# Any Masonic Lodge in Qatar?



## jhake27 (Jul 16, 2013)

Greetings! I would like to know if there is Masonic lodge here in doha qatar? Thank you so much! More power.

Freemason Connect Mobile


----------



## Bro Shawn (Mar 12, 2014)

jhake27, Did you ever find a lodge in Doha? I am planing a trip there and would love to stop by a lodge for some fellowship.


----------



## jhake27 (Mar 13, 2014)

Bro Shawn said:


> jhake27, Did you ever find a lodge in Doha? I am planing a trip there and would love to stop by a lodge for some fellowship.



Sir good Day, there is masonic lodge here in Doha inside US military base here in Doha Qatar. I don't located it yet but I' pretty sure that there is a lodge in there, I talk once on Worshipful master. Thank you sir.


----------



## marty15chris (Mar 13, 2014)

I will be stopping in Qater in about a month or so. Do you have the contact info for the WM on the base there?  


Sent From My Freemasonry Pro App


----------



## jhake27 (Mar 16, 2014)

marty15chris said:


> I will be stopping in Qater in about a month or so. Do you have the contact info for the WM on the base there?
> 
> 
> Sent From My Freemasonry Pro App



I lost may phone, but I can give you his E-mail address so that you can contact him at least.. qml.wmaster@gmail.com his name is Justine Nunn if I'm not mistaken. Maybe he is a past master now. hope it would help you.

# # # #

Exercises =>
**A.** Add 71 to both numbers of every coordinate pair in the rows from the one containing "9 роз (29, 126)" through the one containing "Сначала дорогие (29, 354)", and give those rows again with all other wording left unchanged.
**B.** Write what comes next in the forum thread about finding a Masonic lodge in Qatar.

# # # #

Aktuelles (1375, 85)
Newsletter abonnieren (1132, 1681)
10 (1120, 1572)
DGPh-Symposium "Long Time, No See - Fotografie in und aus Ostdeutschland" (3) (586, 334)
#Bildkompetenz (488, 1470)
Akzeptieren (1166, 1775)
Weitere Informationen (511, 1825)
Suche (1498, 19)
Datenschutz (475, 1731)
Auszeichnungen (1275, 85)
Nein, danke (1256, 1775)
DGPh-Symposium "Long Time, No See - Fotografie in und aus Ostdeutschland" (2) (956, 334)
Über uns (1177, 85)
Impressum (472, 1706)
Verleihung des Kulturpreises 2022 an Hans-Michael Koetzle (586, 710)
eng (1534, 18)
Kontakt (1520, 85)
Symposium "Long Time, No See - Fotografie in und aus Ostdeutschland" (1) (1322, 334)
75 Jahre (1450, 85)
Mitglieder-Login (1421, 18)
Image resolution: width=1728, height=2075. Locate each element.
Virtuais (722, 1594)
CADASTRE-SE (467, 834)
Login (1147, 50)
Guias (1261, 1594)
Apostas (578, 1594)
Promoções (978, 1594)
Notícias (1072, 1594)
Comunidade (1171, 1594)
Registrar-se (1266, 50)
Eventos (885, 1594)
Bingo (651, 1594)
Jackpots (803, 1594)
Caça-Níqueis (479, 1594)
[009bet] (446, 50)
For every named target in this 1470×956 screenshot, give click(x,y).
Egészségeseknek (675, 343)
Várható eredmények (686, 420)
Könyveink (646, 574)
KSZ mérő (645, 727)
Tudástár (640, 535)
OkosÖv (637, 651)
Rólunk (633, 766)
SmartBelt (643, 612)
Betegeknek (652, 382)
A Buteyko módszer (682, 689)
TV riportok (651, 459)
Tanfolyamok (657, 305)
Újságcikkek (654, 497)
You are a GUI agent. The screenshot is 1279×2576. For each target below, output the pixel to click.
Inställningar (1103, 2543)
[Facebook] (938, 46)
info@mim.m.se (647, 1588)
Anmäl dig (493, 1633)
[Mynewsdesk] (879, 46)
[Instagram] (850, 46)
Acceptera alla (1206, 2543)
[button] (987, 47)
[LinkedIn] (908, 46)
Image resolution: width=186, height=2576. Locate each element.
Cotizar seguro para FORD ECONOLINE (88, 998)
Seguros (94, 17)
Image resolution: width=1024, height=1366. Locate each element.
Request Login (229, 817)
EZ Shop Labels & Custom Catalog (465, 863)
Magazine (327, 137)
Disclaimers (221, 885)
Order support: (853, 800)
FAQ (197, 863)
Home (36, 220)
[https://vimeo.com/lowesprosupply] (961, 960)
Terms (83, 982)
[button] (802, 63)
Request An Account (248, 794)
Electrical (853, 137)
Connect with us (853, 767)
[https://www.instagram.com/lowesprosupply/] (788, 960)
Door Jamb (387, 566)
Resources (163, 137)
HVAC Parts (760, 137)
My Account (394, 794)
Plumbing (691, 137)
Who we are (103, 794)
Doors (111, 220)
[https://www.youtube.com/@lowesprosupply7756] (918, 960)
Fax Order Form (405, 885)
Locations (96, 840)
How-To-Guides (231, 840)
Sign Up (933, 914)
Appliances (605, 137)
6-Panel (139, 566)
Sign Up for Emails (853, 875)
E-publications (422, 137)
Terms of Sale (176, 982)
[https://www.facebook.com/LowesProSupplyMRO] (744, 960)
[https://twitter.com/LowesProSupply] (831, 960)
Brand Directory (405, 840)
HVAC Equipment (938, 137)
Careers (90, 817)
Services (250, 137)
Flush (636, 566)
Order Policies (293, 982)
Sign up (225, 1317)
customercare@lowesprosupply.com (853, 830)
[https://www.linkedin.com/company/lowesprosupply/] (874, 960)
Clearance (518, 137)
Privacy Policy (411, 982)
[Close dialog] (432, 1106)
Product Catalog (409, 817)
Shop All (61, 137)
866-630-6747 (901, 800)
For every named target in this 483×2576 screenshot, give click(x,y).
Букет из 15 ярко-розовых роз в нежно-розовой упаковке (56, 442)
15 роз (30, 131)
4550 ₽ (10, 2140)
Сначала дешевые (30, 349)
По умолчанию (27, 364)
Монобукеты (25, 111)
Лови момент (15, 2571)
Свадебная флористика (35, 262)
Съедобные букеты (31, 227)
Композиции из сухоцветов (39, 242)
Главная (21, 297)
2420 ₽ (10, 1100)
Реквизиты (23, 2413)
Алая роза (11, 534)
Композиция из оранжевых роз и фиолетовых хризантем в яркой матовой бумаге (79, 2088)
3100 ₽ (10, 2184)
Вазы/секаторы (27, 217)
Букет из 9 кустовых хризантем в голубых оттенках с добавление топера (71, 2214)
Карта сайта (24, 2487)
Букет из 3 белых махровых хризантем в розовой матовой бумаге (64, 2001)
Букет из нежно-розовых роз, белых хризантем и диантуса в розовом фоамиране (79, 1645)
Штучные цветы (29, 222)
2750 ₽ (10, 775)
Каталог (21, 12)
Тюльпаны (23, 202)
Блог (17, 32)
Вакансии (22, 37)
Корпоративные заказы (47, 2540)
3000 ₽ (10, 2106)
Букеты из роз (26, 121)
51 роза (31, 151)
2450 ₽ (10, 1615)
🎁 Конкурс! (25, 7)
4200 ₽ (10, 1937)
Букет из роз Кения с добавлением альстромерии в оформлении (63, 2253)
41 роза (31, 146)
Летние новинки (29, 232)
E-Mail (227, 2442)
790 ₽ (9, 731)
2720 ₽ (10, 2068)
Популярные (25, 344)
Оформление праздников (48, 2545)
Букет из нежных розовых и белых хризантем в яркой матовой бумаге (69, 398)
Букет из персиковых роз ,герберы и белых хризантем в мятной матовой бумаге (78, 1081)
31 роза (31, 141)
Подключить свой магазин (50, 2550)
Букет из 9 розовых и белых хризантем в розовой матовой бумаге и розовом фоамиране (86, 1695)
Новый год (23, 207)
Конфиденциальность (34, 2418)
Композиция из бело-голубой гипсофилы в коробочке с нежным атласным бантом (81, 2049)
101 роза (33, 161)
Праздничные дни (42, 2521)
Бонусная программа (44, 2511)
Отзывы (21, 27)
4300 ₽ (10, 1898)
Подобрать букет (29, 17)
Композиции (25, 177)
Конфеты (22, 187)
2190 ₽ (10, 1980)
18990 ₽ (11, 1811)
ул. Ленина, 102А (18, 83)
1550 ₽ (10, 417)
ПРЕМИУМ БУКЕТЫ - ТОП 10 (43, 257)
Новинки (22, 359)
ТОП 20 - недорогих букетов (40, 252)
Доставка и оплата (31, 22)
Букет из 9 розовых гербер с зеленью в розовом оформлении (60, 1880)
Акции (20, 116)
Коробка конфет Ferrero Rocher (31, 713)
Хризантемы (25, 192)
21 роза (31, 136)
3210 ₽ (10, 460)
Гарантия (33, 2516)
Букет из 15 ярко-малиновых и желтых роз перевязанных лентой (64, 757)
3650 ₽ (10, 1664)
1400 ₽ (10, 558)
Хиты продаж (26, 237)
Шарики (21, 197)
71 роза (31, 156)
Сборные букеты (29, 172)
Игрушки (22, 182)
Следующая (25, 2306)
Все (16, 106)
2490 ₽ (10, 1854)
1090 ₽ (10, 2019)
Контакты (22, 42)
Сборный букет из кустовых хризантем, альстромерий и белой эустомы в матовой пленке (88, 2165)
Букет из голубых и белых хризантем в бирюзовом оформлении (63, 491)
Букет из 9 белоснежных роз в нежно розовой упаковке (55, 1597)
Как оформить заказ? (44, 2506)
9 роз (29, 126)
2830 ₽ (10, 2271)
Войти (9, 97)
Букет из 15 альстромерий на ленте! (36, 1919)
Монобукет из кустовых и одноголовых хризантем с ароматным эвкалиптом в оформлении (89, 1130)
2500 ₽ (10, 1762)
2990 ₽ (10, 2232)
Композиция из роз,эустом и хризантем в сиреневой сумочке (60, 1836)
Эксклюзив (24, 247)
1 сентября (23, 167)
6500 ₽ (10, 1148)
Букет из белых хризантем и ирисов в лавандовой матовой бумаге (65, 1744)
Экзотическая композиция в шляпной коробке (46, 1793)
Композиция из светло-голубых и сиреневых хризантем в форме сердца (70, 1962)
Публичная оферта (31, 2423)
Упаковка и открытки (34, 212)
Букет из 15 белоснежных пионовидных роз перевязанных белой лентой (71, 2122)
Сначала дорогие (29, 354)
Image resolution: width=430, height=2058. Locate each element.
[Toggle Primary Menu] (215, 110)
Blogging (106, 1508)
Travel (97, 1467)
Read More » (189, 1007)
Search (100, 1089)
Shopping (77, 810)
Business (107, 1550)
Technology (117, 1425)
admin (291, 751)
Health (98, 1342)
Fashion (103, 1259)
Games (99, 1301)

# # # #

Responses by task =>
**A.**
9 роз (100, 197)
2830 ₽ (81, 2342)
Войти (80, 168)
Букет из 15 альстромерий на ленте! (107, 1990)
Монобукет из кустовых и одноголовых хризантем с ароматным эвкалиптом в оформлении (160, 1201)
2500 ₽ (81, 1833)
2990 ₽ (81, 2303)
Композиция из роз,эустом и хризантем в сиреневой сумочке (131, 1907)
Эксклюзив (95, 318)
1 сентября (94, 238)
6500 ₽ (81, 1219)
Букет из белых хризантем и ирисов в лавандовой матовой бумаге (136, 1815)
Экзотическая композиция в шляпной коробке (117, 1864)
Композиция из светло-голубых и сиреневых хризантем в форме сердца (141, 2033)
Публичная оферта (102, 2494)
Упаковка и открытки (105, 283)
Букет из 15 белоснежных пионовидных роз перевязанных белой лентой (142, 2193)
Сначала дорогие (100, 425)

**B.**
----------



## marty15chris (Mar 16, 2014)

Thanks for the info, I'll email him. 


Sent From My Freemasonry Pro App


----------



## Tom Jarvie (Apr 16, 2015)

marty15chris said:


> Thanks for the info, I'll email him.
> 
> 
> Sent From My Freemasonry Pro App


Hi there, came across your thread re masonry in Qata_r.  I'm heading there in a month or so and wondered if you'd found a lodge there, and any contact info you may have. Thanks, Tom Jarvie, PM. _


----------



## Bro John Skaf (May 8, 2015)

Fraternal greetings, once you are in Qatar, let me know. QML 210, Oklahoma Jurisdiction, District 15


----------



## Alex Sarubbi (Jun 11, 2015)

Hi , i am in Doha , i am looking for a regular masonic lodge. I am just Will be here a few days can a y body orient me ? Thanks


----------



## Winj (Jul 3, 2016)

Good day ,my brothers ,I would like of know about masonic lodge in the 
middle East.


----------



## Brother H (Sep 10, 2016)

Winj said:


> Good day ,my brothers ,I would like of know about masonic lodge in the
> middle East.


Where in the Middle East?


----------



## MarkR (Sep 11, 2016)

Seriously guys, some of these are really reading like trolls trying to get us to "out" Masons or lodges in countries where Masonry is forbidden.  Govern yourselves accordingly.


----------



## Brother H (Sep 11, 2016)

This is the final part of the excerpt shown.